◆ YOUR ASSIGNMENT:
In the listing, give again the lines starting at the one containing "At what (x,y)" and ending at the one containing "Looking at the", with "screenshot" swapped for "image" and everything else left as is. Leave the pictures out.
····················
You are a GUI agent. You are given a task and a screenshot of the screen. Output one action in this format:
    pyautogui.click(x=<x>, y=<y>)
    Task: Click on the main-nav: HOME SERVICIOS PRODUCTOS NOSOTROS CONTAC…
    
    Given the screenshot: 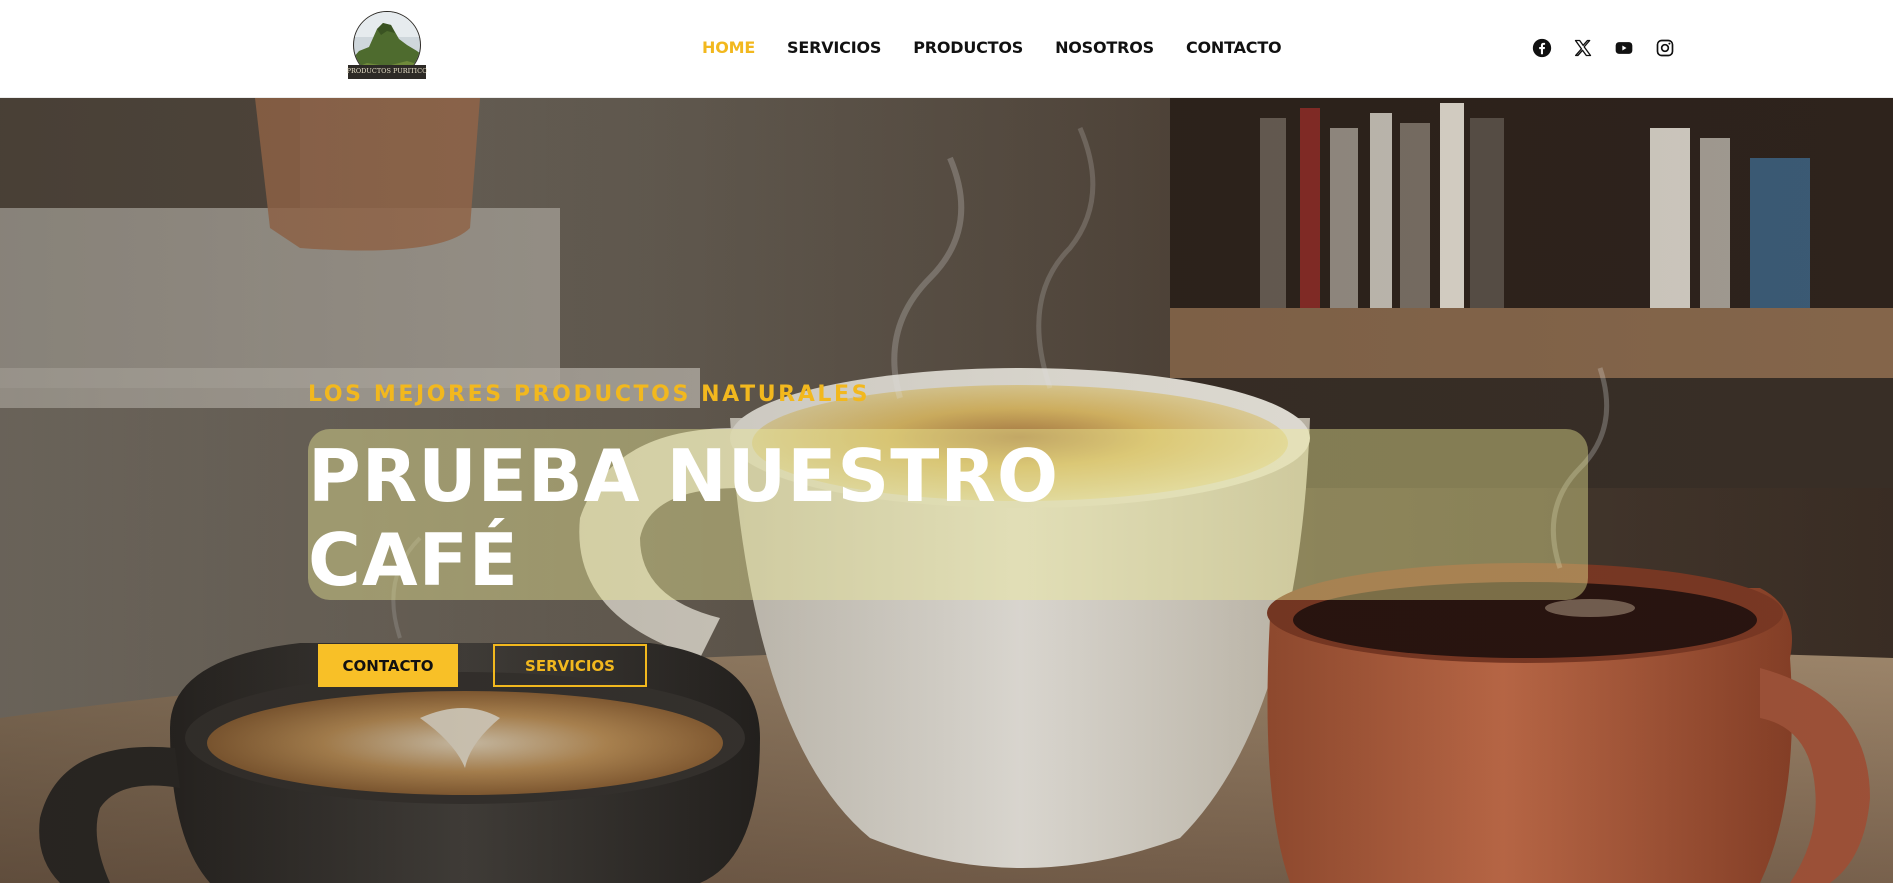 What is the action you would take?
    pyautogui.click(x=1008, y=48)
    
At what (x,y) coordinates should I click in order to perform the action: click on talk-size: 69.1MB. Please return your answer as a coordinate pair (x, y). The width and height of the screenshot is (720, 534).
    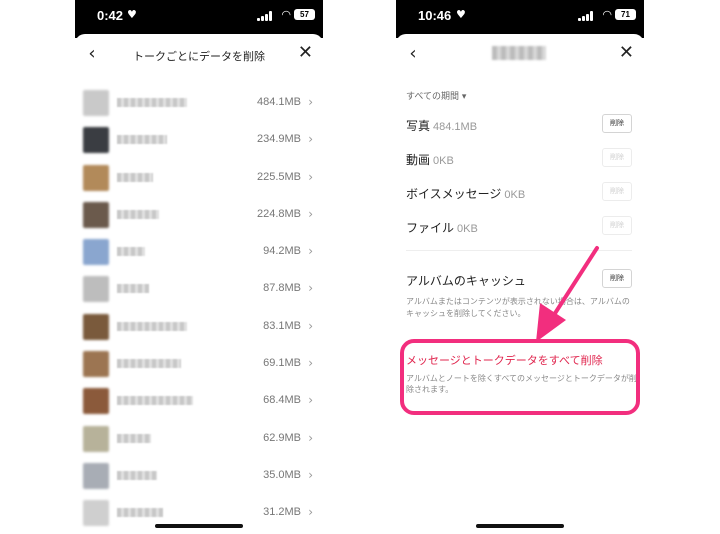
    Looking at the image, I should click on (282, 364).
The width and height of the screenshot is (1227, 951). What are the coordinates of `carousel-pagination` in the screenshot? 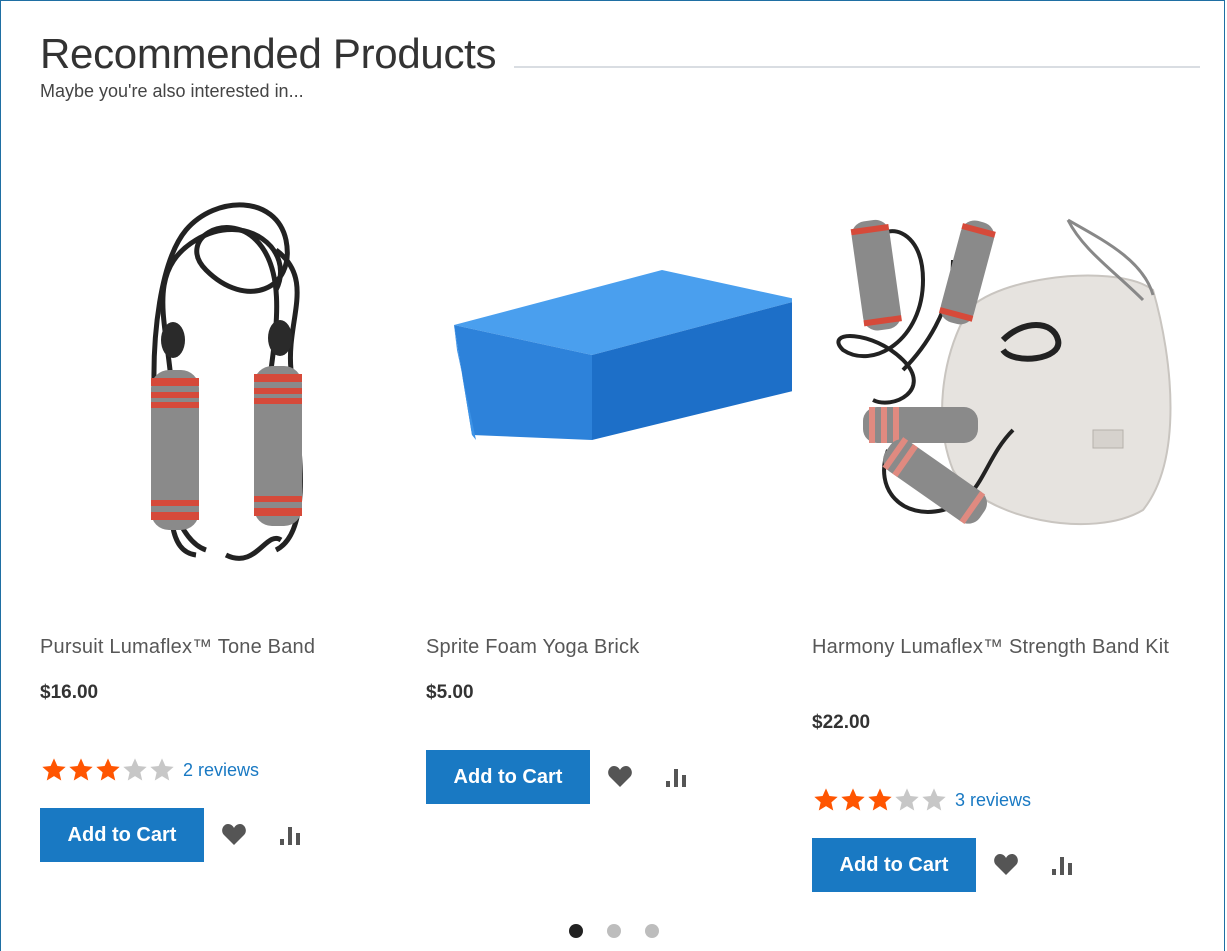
····················
◆ RESULT OF THIS TASK:
At what (x,y) coordinates should I click in order to perform the action: click on talk-size: 69.1MB. Please return your answer as a coordinate pair (x, y). The width and height of the image is (720, 534).
    Looking at the image, I should click on (282, 364).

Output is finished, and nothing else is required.